国立民族学博物館(みんぱく)は、博物館をもった文化人類学・民族学の研究所です。

毛沢東観光

毛沢東観光

 

中国の毛沢東ブームは、彼が亡くなって、10年も経った1980年代の後半からはじまった。彼の肖像がふたたびおおくの家庭、とくに農民の家に飾られ、豊穣祈願・幸運祈願の神さまとして崇拝されるようになっている。また、バスやタクシーの中にまで安全運転のお守りとして飾られるようになっている。毛沢東時代の郵便切手、毛沢東バッジ、ポスター、『毛沢東選集』なども骨董品屋の人気商品となって、各地で売られている。
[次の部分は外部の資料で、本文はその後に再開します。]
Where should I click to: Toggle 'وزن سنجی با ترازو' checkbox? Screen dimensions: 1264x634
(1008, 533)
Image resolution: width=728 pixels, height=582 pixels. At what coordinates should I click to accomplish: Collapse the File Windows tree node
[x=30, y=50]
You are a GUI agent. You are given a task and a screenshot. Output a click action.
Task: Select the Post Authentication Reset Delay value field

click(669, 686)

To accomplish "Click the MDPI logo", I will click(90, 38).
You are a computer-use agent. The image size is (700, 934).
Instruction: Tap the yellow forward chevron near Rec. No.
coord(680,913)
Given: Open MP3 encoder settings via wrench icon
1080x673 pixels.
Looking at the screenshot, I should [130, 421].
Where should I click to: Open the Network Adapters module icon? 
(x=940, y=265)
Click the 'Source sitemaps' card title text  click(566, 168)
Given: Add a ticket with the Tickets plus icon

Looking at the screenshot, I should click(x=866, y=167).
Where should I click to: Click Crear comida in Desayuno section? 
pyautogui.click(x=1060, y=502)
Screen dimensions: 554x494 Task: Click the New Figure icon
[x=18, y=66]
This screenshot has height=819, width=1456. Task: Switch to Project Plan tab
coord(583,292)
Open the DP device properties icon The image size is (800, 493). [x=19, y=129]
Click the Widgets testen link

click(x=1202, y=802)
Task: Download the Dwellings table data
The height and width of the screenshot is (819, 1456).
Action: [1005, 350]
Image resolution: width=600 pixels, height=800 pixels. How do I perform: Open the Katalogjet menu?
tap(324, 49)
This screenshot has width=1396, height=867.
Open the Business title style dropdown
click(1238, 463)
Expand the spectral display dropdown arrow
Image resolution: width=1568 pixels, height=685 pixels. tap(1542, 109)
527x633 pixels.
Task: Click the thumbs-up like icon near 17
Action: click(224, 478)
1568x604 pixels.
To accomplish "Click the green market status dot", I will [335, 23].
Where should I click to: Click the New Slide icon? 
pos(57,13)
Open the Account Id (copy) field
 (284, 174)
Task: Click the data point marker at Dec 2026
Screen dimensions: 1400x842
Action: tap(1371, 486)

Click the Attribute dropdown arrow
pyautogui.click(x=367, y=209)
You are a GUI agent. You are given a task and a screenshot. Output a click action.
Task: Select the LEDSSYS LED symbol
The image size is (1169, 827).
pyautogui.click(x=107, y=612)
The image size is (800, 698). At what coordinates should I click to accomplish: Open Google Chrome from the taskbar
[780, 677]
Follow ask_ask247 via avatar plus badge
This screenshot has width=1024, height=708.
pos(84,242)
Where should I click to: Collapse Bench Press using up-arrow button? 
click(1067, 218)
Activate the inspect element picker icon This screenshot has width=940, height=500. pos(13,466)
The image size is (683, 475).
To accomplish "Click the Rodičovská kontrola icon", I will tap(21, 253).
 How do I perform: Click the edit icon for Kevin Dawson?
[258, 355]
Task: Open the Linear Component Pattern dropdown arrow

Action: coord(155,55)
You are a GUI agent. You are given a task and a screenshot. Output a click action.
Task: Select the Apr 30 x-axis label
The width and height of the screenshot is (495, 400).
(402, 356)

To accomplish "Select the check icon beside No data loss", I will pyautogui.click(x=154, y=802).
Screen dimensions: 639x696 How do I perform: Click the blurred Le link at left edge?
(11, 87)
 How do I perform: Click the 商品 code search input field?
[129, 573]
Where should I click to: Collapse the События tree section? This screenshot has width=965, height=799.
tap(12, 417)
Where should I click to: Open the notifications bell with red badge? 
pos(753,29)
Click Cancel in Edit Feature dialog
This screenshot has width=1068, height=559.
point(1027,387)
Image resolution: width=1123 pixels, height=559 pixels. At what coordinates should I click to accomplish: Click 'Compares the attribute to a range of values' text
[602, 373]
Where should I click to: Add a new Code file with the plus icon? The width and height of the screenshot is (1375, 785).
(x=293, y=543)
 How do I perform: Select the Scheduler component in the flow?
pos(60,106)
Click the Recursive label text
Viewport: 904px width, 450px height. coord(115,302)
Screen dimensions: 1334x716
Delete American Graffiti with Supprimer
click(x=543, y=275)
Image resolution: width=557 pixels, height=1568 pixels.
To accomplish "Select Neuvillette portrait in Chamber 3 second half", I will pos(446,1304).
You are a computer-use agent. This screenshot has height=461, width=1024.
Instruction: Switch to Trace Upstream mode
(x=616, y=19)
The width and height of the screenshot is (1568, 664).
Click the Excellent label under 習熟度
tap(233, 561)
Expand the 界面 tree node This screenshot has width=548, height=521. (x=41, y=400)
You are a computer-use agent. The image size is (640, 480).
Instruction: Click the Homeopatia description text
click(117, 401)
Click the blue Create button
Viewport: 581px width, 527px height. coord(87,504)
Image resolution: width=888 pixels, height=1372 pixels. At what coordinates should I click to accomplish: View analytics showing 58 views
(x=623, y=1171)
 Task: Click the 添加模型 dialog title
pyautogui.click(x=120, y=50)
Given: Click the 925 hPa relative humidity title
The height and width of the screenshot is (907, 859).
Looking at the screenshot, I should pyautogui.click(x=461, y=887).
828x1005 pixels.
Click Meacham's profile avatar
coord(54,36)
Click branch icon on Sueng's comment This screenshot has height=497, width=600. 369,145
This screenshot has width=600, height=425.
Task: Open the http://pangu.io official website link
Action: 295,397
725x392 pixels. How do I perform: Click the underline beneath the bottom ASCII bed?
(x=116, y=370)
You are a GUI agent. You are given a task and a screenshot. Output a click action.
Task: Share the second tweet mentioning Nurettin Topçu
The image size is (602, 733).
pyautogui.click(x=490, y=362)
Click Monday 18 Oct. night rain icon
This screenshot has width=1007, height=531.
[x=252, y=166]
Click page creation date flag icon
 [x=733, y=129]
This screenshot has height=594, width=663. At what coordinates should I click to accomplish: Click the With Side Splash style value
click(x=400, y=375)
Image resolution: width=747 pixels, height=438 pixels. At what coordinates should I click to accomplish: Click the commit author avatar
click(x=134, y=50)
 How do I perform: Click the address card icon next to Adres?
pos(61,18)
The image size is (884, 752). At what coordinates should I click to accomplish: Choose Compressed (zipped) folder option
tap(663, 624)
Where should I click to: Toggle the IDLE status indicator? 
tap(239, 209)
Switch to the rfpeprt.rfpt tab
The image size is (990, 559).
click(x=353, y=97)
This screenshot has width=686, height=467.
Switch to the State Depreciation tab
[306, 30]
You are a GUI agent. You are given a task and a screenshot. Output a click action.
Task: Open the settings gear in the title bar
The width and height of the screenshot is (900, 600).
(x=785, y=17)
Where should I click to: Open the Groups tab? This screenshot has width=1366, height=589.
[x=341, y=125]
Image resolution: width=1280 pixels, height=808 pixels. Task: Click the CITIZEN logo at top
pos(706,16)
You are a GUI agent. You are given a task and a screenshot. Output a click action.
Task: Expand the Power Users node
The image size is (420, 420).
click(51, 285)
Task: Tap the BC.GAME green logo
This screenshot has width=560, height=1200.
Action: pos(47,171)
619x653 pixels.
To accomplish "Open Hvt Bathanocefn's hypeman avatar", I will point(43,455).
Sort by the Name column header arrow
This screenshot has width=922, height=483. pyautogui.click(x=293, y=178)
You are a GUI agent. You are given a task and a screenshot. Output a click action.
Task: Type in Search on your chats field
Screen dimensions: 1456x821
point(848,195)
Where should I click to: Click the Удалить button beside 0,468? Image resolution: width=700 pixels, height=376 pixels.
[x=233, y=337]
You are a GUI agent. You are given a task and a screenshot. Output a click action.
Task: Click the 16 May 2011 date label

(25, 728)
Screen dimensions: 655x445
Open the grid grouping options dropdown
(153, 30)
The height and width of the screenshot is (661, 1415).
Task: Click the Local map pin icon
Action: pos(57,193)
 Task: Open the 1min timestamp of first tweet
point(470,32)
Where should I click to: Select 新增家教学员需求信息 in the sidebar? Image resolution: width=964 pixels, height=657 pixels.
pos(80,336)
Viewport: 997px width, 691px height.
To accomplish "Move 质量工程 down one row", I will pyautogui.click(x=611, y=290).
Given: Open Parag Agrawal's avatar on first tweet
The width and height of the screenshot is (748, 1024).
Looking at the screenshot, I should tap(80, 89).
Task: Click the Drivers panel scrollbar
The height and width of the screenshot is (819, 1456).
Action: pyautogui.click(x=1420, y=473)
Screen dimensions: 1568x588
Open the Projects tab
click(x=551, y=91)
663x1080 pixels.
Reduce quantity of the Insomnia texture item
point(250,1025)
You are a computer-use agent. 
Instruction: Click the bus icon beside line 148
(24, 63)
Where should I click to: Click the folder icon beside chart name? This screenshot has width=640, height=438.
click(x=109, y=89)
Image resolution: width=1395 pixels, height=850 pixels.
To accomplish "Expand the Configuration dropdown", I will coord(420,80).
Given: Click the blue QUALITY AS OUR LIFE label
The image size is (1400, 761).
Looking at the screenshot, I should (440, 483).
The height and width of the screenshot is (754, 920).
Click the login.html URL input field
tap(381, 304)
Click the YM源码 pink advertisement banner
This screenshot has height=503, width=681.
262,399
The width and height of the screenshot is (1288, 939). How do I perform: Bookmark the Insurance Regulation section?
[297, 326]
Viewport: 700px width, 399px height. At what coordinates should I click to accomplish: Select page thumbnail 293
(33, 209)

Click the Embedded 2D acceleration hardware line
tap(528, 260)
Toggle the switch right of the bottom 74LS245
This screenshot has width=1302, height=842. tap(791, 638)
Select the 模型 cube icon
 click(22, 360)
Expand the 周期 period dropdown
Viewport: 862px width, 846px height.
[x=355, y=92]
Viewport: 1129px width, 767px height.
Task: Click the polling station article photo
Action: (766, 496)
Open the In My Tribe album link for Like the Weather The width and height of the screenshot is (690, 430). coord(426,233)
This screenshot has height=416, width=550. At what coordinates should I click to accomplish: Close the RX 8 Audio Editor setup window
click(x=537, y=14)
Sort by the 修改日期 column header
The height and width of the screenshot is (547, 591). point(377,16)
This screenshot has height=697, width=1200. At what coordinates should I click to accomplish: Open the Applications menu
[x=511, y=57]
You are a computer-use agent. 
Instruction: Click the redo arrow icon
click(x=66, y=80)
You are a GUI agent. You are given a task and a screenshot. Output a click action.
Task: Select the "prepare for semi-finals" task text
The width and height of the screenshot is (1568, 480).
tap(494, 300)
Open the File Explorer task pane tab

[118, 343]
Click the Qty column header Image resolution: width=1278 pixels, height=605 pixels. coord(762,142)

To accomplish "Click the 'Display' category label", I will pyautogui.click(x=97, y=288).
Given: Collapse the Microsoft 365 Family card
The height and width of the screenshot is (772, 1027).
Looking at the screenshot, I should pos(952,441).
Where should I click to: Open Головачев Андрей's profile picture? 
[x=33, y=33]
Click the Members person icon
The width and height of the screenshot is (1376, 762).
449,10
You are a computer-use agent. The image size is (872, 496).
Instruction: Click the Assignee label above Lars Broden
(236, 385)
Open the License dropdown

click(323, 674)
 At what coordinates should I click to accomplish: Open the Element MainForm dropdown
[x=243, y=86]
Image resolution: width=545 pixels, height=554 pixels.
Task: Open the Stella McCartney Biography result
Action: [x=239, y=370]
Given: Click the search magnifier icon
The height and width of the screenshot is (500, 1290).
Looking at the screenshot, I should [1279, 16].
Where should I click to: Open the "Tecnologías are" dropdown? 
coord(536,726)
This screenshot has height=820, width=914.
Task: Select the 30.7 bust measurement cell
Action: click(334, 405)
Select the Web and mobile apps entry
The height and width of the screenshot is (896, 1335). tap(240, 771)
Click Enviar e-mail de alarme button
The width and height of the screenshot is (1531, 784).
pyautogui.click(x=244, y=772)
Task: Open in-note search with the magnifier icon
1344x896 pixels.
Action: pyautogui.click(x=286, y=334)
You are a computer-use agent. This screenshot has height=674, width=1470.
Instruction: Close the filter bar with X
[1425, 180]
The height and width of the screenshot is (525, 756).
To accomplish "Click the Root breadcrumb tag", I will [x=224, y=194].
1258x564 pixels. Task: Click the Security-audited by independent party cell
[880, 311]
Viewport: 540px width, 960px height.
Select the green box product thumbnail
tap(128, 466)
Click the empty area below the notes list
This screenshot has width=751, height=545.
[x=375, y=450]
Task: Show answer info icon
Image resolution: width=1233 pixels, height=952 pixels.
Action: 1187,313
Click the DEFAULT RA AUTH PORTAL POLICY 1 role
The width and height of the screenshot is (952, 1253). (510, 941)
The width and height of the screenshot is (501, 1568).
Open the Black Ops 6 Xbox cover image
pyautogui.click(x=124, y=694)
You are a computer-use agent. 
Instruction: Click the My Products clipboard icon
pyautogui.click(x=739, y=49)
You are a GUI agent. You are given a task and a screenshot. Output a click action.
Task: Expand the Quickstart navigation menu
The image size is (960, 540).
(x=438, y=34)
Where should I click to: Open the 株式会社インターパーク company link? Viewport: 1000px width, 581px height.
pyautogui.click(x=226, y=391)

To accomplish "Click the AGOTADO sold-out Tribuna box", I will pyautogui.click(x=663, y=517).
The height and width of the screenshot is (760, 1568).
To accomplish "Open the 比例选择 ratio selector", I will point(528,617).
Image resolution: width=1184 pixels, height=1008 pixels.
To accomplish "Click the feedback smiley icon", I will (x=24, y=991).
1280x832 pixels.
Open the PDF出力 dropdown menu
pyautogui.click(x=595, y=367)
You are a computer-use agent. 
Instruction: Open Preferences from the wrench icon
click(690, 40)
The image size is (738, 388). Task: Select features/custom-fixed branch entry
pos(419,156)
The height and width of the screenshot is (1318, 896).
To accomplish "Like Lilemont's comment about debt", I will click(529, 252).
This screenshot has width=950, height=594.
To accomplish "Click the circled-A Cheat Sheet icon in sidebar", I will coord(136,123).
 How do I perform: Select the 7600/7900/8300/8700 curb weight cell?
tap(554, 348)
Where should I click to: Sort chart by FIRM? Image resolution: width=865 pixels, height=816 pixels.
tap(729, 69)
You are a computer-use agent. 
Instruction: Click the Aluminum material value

毛沢東ブームを生みだした背景の一つは中央政府による毛沢東の再評価にある。1981年の共産党の第11期中央委員会第六回全体会議において、毛沢東の建国以来の政策について、業績として評価すべき成果は七割で、誤りは三割という評価がなされた。そこでは、毛沢東が仕掛けた文化大革命は否定されたが、偉大な指導者としての地位と共産党政権にたいする毛沢東思想の有効性が再確認された。


また、1980年代なかばに入ると、価格改革の失敗にともなうインフレと党幹部の腐敗が民衆のあいだで憤慨をまねいた。これが1989年の天安門事件の発端となり、毛沢東時代へのノスタルジアを引き起こしたということも一因にあげられる。


毛沢東の人気の上昇は、毛沢東の生家である湖南省韶山の観光化にも反映されている。1991年から毎年、中国の各地から100万人を超える観光客がここを訪れている。


観光客はさまざまな階層・年齢の人びとからなり、訪れる目的もそれぞれに異なっている。知識人にとっては毛沢東は見習うべき手本、あるいは研究の対象であり、韶山にくることは、毛沢東思想の原点をさぐる旅であるといえる。周辺の都市住民にとっては、山紫水明の韶山は疲れた心身の癒しの場所となる。また、中学校や高校の学生、共産党員にとっては、韶山旅行は愛国主義と共産主義の洗礼を受ける旅である。40代以上の観光客にとっては、毛沢東時代のノスタルジアを体験し、アイデンティティをたしかめる旅となる。中国の人口の七割を占めている農民にとっては、毛沢東は幸運をもたらしてくれる神であり、韶山旅行は巡礼の旅となる。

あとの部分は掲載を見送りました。